The paper tackled the problem of determining which parameters to share between neural dependency parsers for related languages, finding that sharing transition classifier parameters consistently improves performance, while sharing word and character LSTM parameters varies in usefulness. The result led to a proposed architecture with tunable sharing, achieving significant improvements over monolingual baselines.

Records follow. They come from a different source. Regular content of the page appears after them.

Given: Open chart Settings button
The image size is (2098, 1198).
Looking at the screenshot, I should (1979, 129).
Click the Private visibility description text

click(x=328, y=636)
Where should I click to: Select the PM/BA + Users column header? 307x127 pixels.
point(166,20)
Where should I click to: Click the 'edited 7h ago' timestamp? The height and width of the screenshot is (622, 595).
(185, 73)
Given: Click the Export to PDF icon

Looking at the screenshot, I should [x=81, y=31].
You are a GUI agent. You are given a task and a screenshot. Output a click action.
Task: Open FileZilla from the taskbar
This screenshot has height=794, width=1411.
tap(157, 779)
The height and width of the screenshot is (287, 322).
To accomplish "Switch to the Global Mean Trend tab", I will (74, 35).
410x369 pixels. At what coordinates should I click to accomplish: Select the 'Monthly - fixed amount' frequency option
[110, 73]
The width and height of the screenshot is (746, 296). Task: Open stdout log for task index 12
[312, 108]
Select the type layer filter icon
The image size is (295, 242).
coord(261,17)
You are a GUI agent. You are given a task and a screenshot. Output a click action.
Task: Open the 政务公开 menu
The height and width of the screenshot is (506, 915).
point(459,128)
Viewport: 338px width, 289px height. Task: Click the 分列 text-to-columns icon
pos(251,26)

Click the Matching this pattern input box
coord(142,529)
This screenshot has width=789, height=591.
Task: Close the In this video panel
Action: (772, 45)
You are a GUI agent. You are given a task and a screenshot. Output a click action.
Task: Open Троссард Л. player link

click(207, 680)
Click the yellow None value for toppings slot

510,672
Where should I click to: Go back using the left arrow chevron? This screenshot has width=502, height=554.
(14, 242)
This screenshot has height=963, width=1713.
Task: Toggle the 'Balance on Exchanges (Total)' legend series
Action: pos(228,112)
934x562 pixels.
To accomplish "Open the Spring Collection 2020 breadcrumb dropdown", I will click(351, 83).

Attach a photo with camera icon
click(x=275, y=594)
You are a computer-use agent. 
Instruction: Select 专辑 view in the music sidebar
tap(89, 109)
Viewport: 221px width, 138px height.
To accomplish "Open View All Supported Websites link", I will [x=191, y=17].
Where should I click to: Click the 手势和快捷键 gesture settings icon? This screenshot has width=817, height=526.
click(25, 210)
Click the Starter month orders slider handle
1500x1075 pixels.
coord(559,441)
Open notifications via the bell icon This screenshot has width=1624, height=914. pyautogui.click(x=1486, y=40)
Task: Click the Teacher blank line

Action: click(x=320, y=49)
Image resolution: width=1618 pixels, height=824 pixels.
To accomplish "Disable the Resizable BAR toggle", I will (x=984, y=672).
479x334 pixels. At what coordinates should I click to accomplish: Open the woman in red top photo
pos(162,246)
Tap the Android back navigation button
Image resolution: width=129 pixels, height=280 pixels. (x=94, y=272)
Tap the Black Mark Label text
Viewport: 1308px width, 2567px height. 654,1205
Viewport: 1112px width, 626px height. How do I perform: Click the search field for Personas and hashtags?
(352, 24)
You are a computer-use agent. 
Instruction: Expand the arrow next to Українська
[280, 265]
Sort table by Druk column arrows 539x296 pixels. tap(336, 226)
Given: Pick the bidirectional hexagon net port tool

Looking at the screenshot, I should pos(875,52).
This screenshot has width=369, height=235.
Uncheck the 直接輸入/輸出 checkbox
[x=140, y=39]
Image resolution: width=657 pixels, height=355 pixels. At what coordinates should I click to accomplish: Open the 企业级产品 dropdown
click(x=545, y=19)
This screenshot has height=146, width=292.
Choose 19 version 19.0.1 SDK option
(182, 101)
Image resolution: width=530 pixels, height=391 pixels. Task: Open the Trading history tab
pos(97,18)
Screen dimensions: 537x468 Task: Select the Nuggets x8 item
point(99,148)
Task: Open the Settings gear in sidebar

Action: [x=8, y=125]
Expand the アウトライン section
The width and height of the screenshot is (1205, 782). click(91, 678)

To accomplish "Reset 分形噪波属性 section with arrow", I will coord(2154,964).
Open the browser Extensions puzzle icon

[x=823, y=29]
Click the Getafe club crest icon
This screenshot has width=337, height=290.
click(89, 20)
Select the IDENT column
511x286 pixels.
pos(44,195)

Previous work has suggested that parameter sharing between transition-based neural dependency parsers for related languages can lead to better performance, but there is no consensus on what parameters to share. We present an evaluation of 27 different parameter sharing strategies across 10 languages, representing five pairs of related languages, each pair from a different language family. We find that sharing transition classifier parameters always helps, whereas the usefulness of sharing word and/or character LSTM parameters varies. Based on this result, we propose an architecture where the transition classifier is shared, and the sharing of word and character parameters is controlled by a parameter that can be tuned on validation data. This model is linguistically motivated and obtains significant improvements over a monolingually trained baseline. We also find that sharing transition classifier parameters helps when training a parser on unrelated language pairs, but we find that, in the case of unrelated languages, sharing too many parameters does not help.